--- Problem to work on ---
Look through the data below and output, unchanged, every line from the one holding "Click the Web Content Filter icon" through the one holding "The height and width of the screenshot is (346, 656).", inclusive. Skip the pictures.

--- Records to use ---
——————————
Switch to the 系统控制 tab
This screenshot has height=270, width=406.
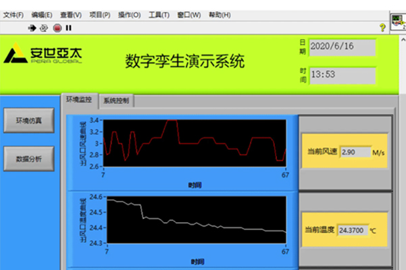click(118, 101)
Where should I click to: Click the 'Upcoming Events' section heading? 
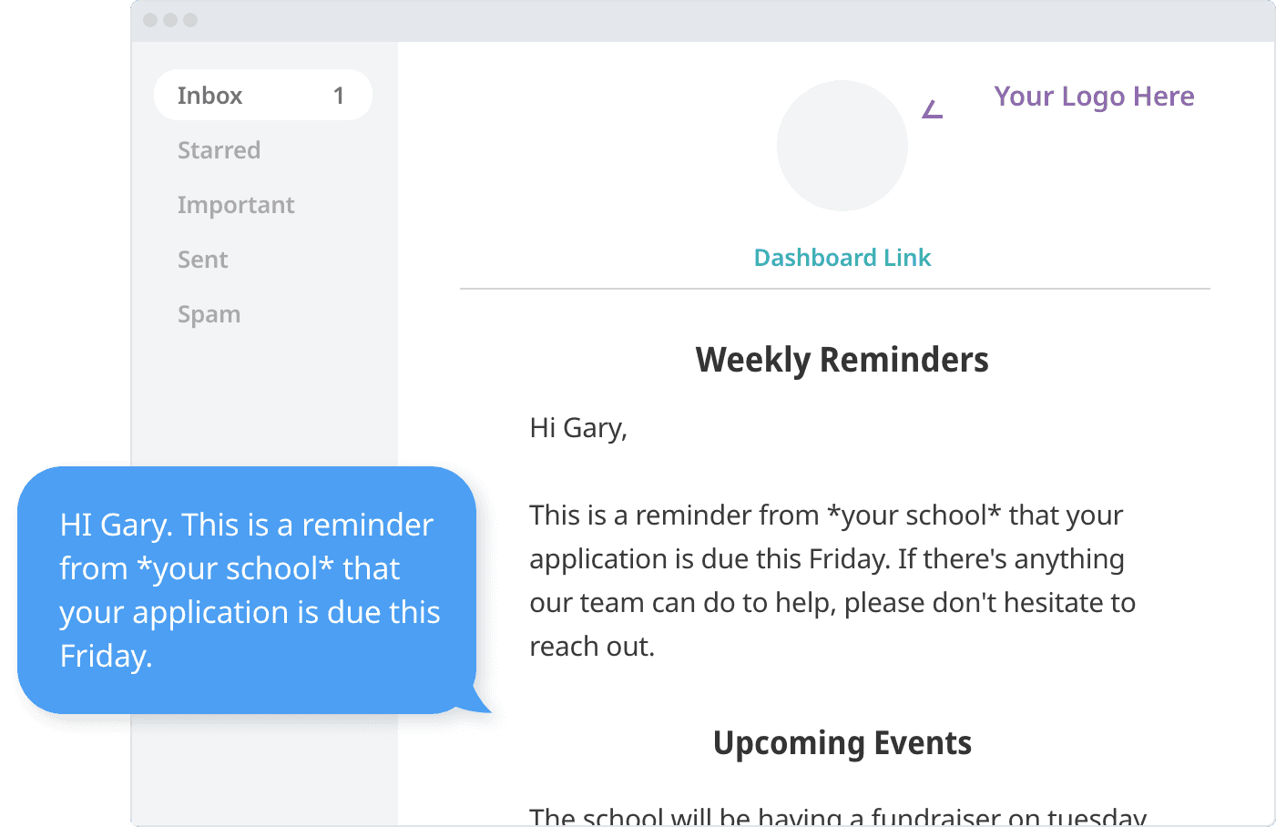842,742
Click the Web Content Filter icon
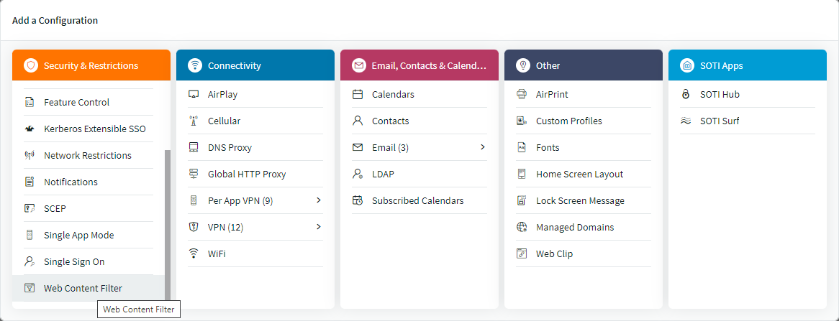839x321 pixels. tap(30, 288)
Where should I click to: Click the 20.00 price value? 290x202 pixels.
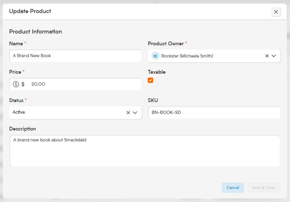click(x=38, y=84)
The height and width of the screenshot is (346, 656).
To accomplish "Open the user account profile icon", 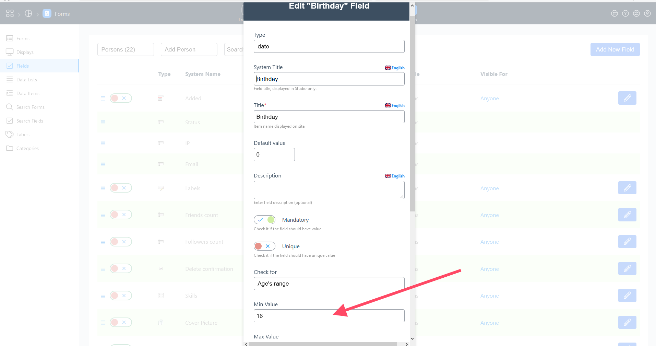I will click(647, 14).
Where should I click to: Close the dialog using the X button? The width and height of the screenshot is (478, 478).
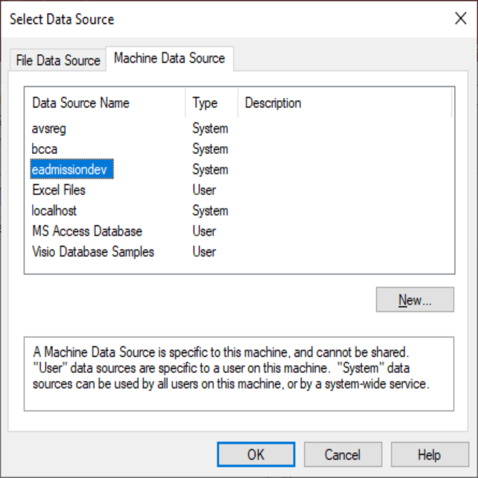pyautogui.click(x=460, y=19)
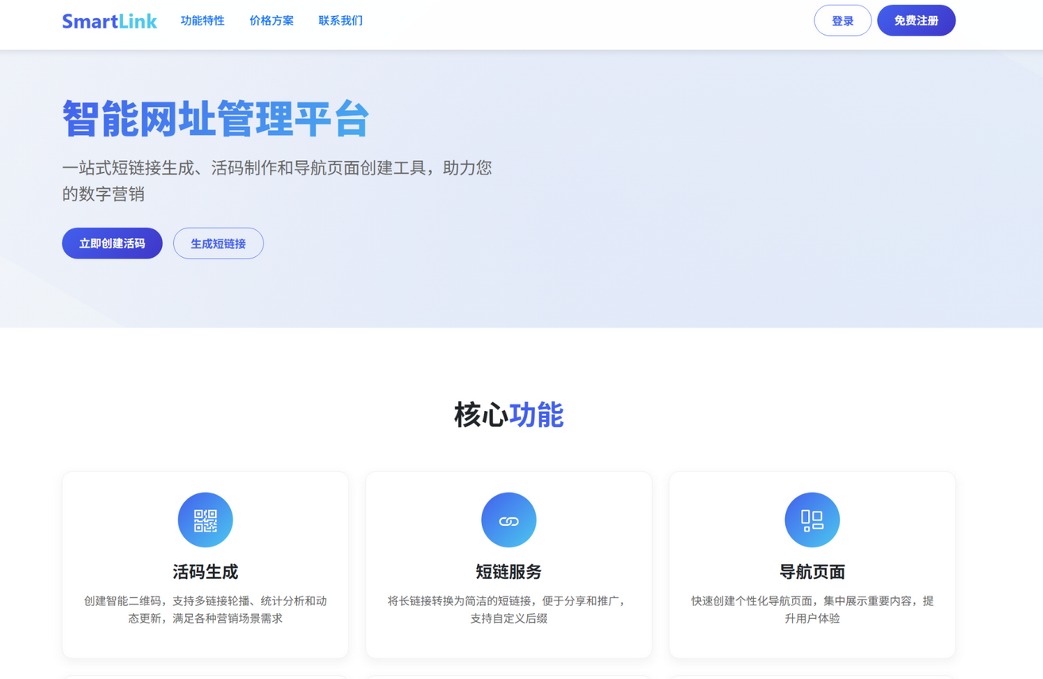Image resolution: width=1043 pixels, height=679 pixels.
Task: Click the 智能网址管理平台 headline
Action: pos(216,117)
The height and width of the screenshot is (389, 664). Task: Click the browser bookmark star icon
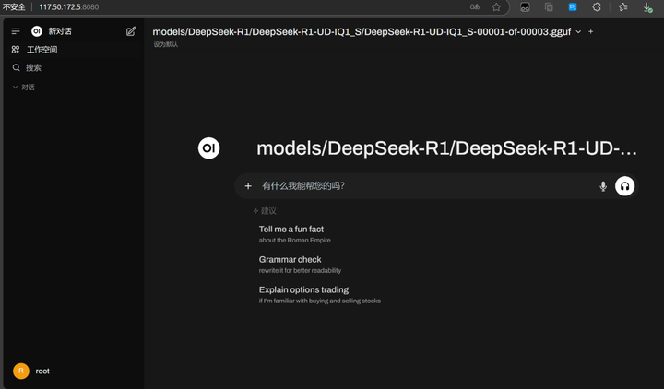496,7
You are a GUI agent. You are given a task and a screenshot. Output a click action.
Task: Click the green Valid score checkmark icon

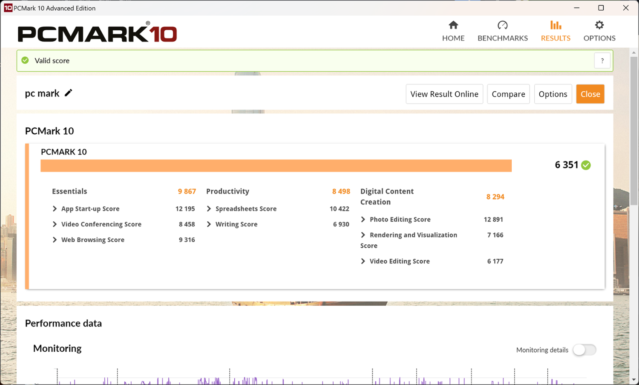tap(26, 61)
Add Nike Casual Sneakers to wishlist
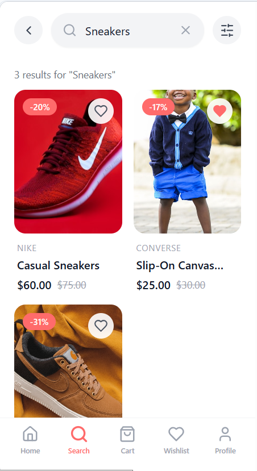Screen dimensions: 257x471 [x=101, y=111]
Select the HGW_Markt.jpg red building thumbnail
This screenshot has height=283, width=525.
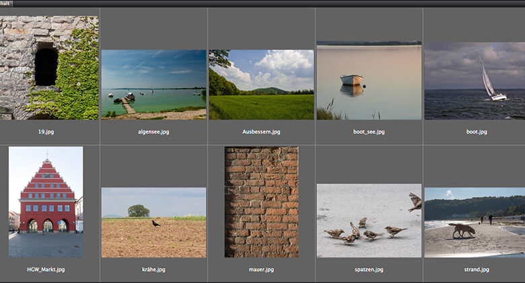(46, 202)
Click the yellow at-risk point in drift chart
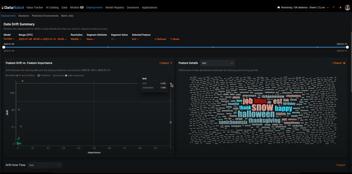Screen dimensions: 352x174 (23, 81)
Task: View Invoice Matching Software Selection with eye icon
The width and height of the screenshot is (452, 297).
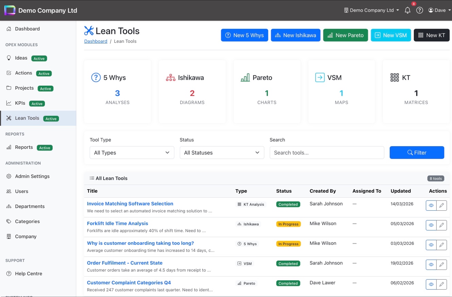Action: [431, 205]
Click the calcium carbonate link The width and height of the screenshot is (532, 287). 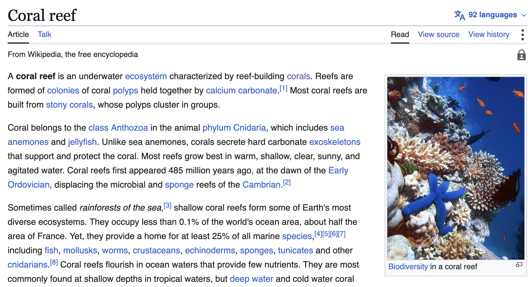tap(241, 90)
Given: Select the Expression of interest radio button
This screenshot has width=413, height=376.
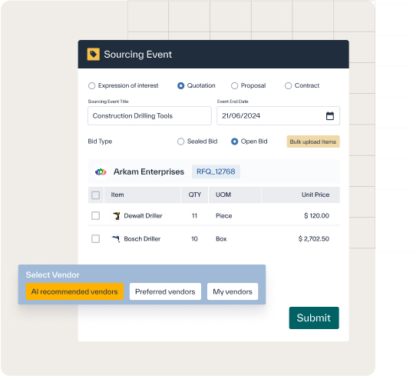Looking at the screenshot, I should (x=91, y=86).
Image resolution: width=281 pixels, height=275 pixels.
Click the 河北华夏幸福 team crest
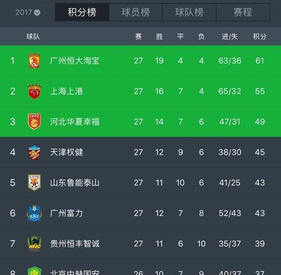tap(34, 122)
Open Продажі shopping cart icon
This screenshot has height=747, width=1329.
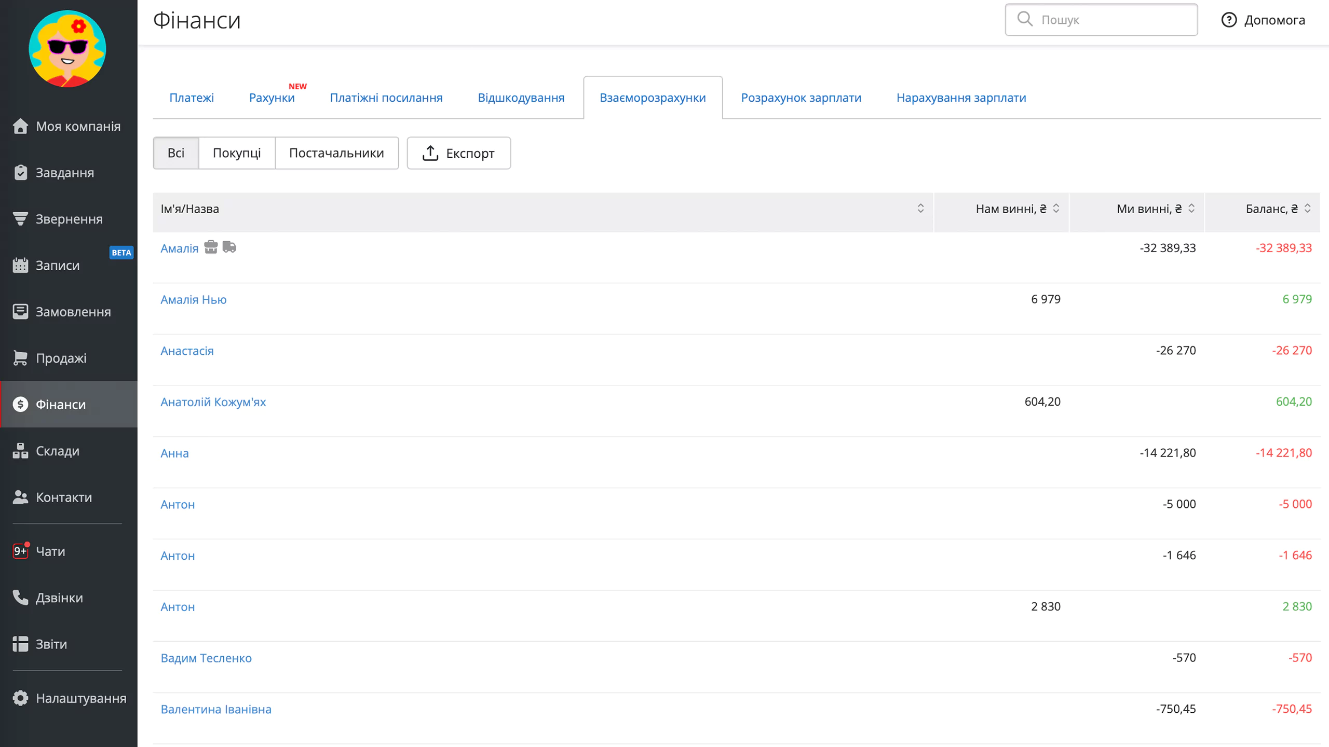[x=20, y=358]
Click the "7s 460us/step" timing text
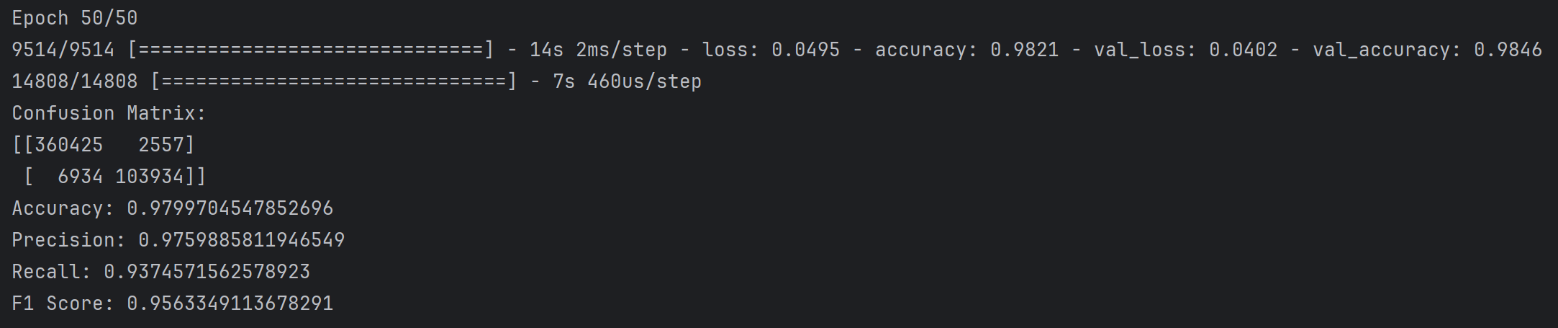Image resolution: width=1558 pixels, height=328 pixels. (x=627, y=81)
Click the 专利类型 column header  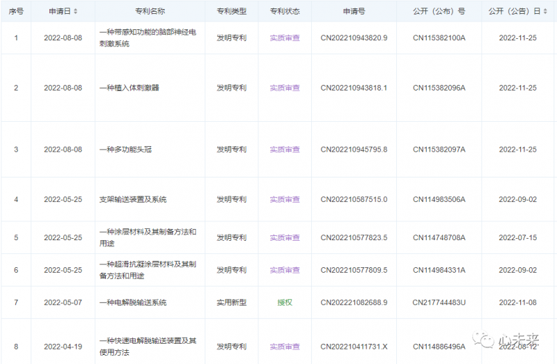pyautogui.click(x=231, y=12)
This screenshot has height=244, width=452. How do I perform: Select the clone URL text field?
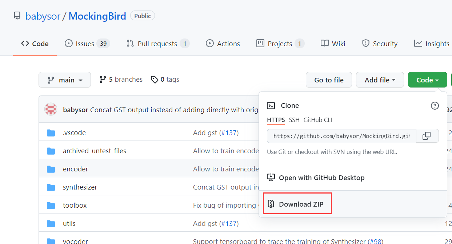[x=341, y=136]
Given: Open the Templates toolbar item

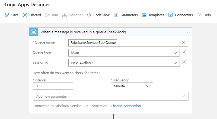Looking at the screenshot, I should click(144, 15).
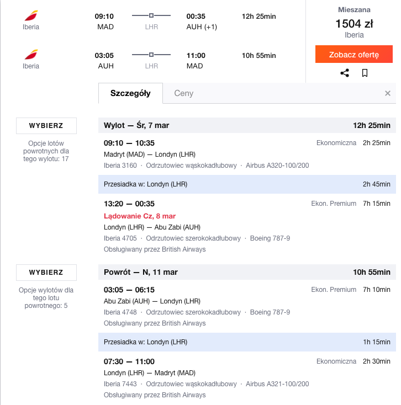
Task: Click the Powrót — N, 11 mar header
Action: (x=247, y=272)
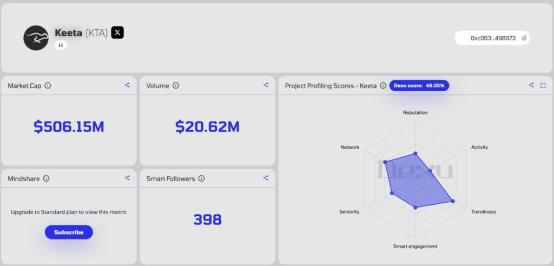The height and width of the screenshot is (266, 554).
Task: Click the Trendiness data point on radar
Action: (453, 201)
——————————
--- Problem solution ---
Click the Web Content Filter icon
839x321 pixels. tap(30, 288)
Where should I click to: Click the 20.00 price value? 290x202 pixels.
click(x=38, y=84)
The height and width of the screenshot is (346, 656).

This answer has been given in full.